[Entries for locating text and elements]

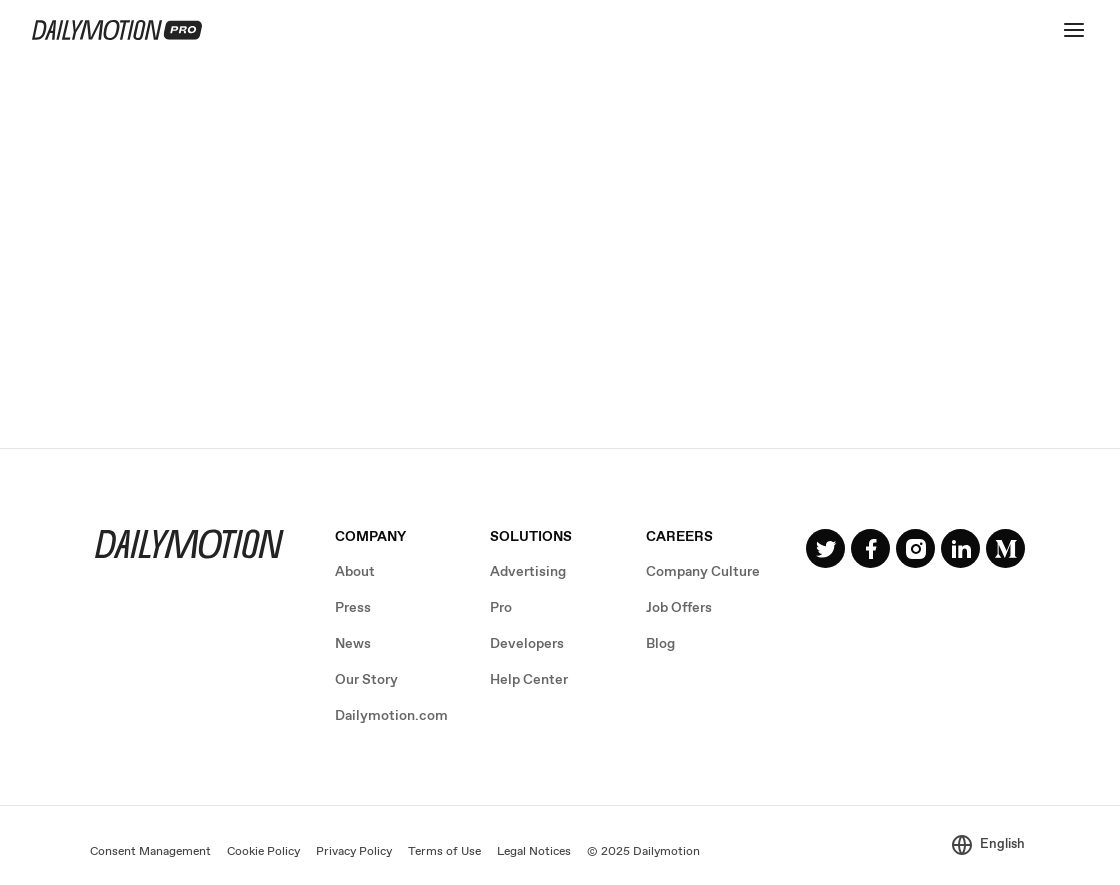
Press (353, 608)
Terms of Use (444, 852)
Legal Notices (534, 852)
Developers (527, 644)
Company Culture (703, 572)
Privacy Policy (354, 852)
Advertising (528, 572)
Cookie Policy (263, 852)
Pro (501, 608)
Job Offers (679, 608)
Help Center (529, 680)
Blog (660, 644)
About (355, 572)
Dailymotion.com (391, 716)
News (353, 644)
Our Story (366, 680)
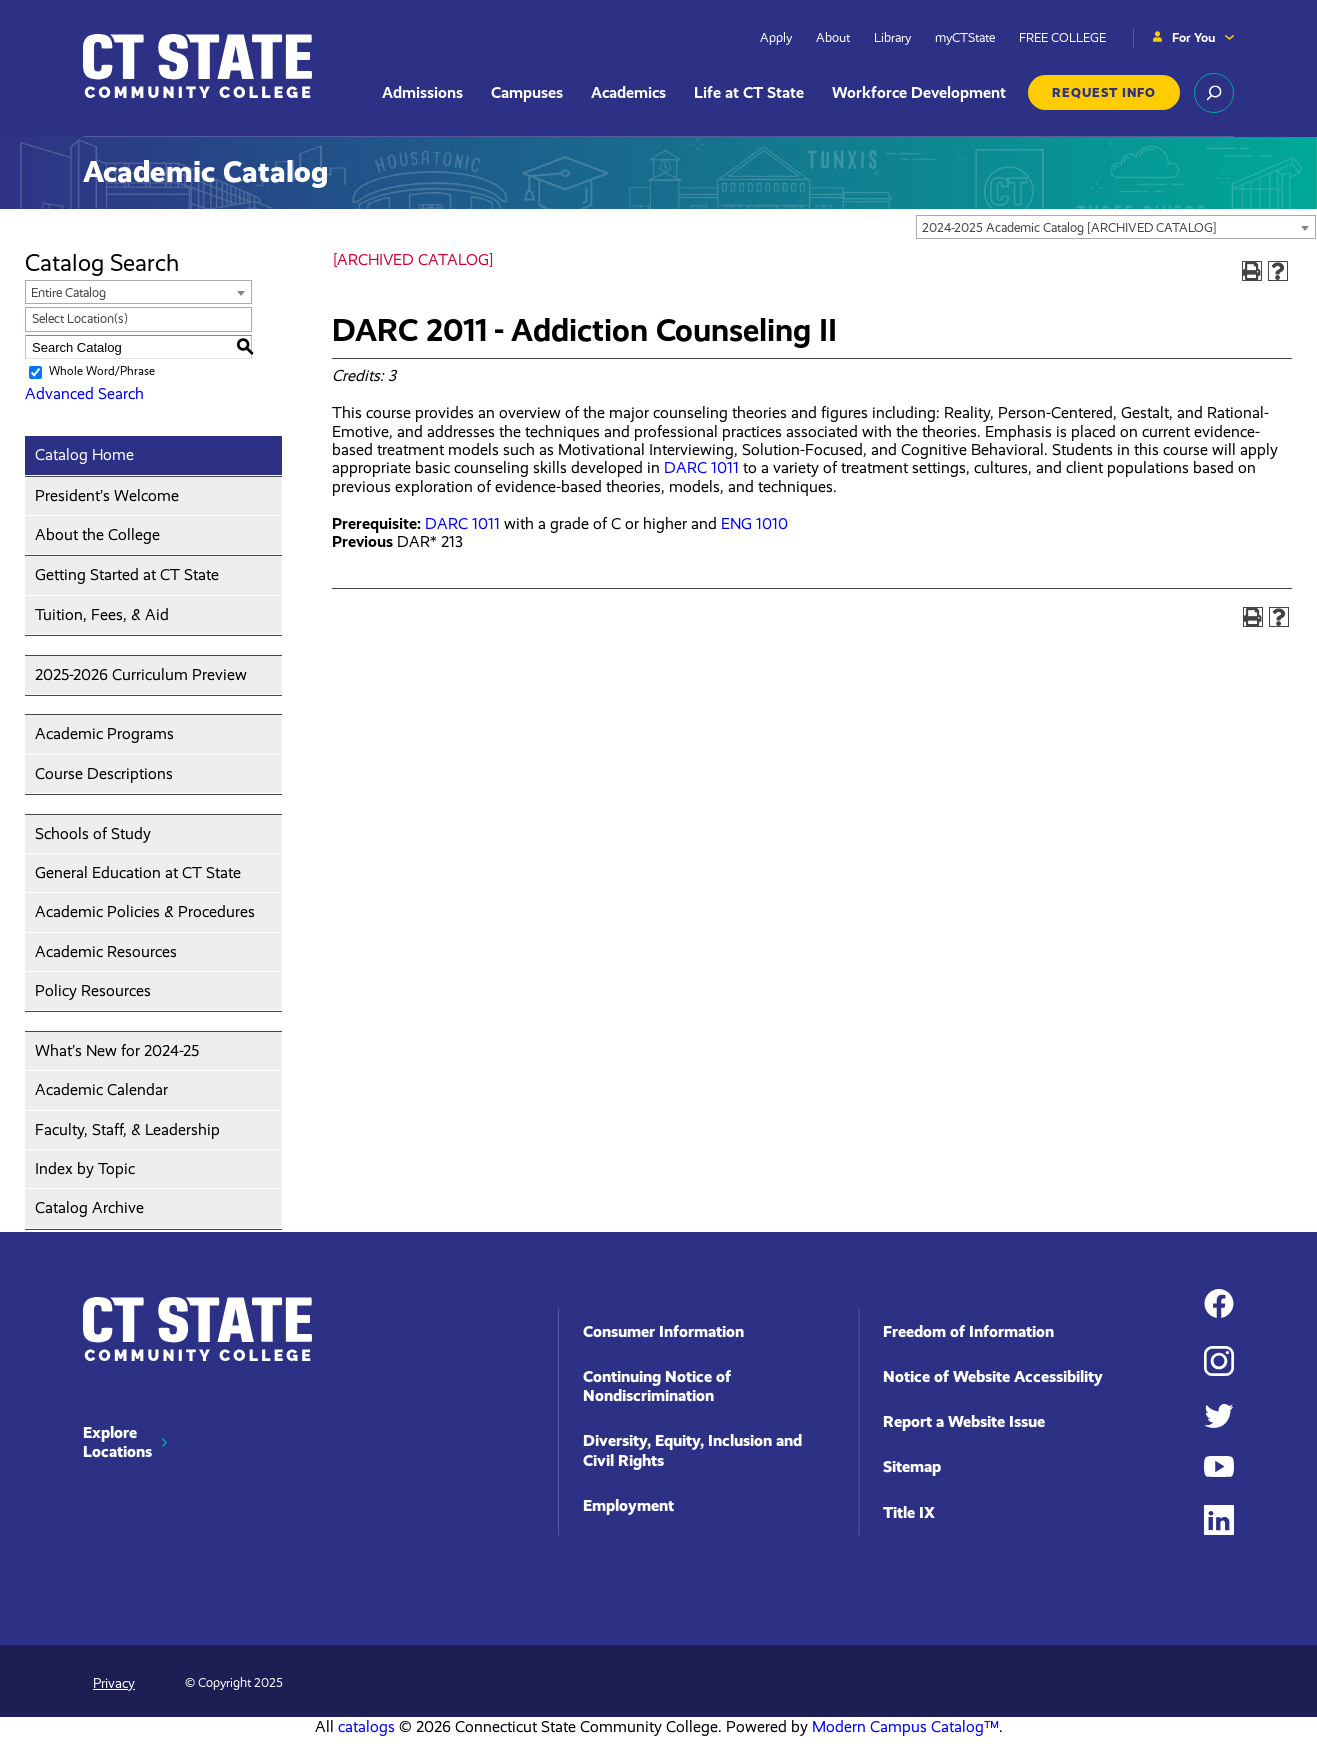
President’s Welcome (107, 495)
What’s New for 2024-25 (117, 1050)
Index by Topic (85, 1168)
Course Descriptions (104, 773)
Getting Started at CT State (127, 574)
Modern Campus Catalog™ (905, 1726)
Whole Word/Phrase (102, 371)
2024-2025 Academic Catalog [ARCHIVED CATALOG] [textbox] (1069, 227)
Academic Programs (104, 733)
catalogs (366, 1726)
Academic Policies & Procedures (145, 911)
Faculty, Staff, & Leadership (127, 1129)
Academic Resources (106, 951)
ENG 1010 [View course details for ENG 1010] (754, 523)
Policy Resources (93, 990)
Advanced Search (84, 393)
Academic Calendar (101, 1089)
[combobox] (1116, 227)
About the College (97, 534)
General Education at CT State (138, 872)
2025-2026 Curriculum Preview (141, 674)
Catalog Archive (89, 1207)
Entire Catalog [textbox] (68, 292)
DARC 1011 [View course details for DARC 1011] (701, 467)
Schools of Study (93, 833)
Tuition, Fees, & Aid (102, 614)
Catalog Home (84, 454)
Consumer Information (663, 1331)
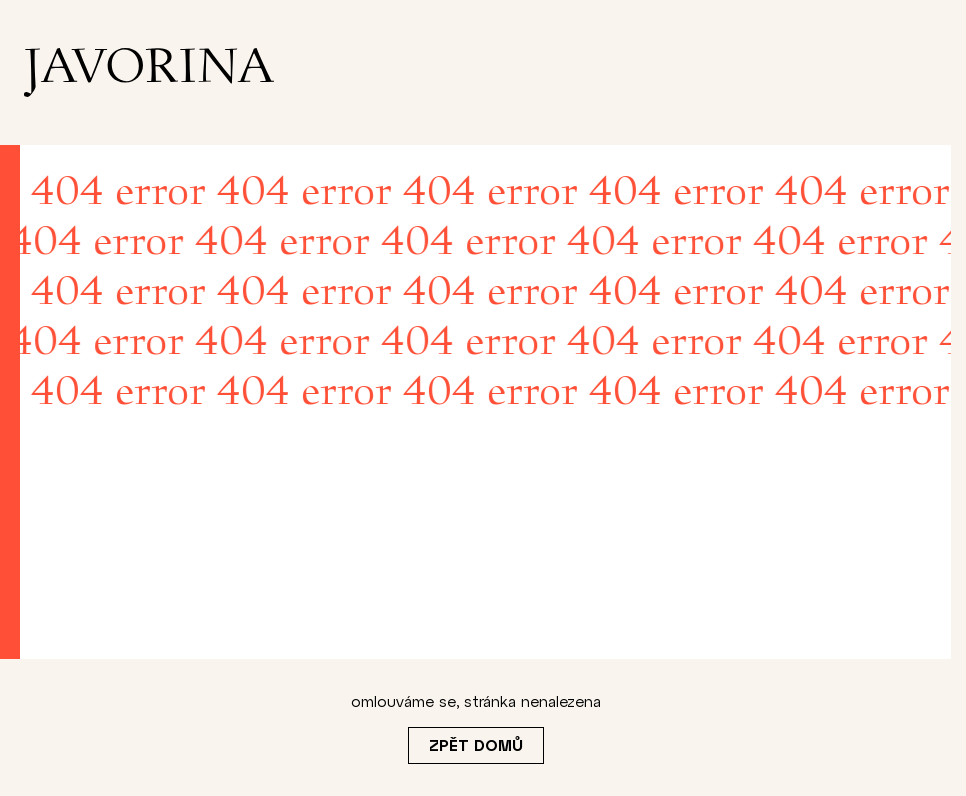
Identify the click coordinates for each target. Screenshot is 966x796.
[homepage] (149, 72)
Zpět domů (476, 745)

_The problem_
Copy every one of the entries above word for word, including all of their lines. Leave the pictures out.

_Solved exercise_
Press (353, 608)
Terms of Use (444, 852)
Legal Notices (534, 852)
Developers (527, 644)
Company Culture (703, 572)
Privacy Policy (354, 852)
Advertising (528, 572)
Cookie Policy (263, 852)
Pro (501, 608)
Job Offers (679, 608)
Help Center (529, 680)
Blog (660, 644)
About (355, 572)
Dailymotion.com (391, 716)
News (353, 644)
Our Story (366, 680)
President’s Welcome (107, 495)
What’s New for 2024-25 (117, 1050)
Index by Topic (85, 1168)
Course Descriptions (104, 773)
Getting Started at CT State (127, 574)
Modern Campus Catalog™ (905, 1726)
Whole Word/Phrase (102, 371)
2024-2025 Academic Catalog [ARCHIVED CATALOG] [textbox] (1069, 227)
Academic Programs (104, 733)
catalogs (366, 1726)
Academic Policies & Procedures (145, 911)
Faculty, Staff, & Leadership (127, 1129)
Academic Resources (106, 951)
ENG 1010 [View course details for ENG 1010] (754, 523)
Policy Resources (93, 990)
Advanced Search (84, 393)
Academic Calendar (101, 1089)
[combobox] (1116, 227)
About the College (97, 534)
General Education at CT State (138, 872)
2025-2026 Curriculum Preview (141, 674)
Catalog Archive (89, 1207)
Entire Catalog [textbox] (68, 292)
DARC 1011 [View course details for DARC 1011] (701, 467)
Schools of Study (93, 833)
Tuition, Fees, & Aid (102, 614)
Catalog Home (84, 454)
Consumer Information (663, 1331)
Identify the click coordinates for each target. Screenshot is 966x796.
[homepage] (149, 72)
Zpět domů (476, 745)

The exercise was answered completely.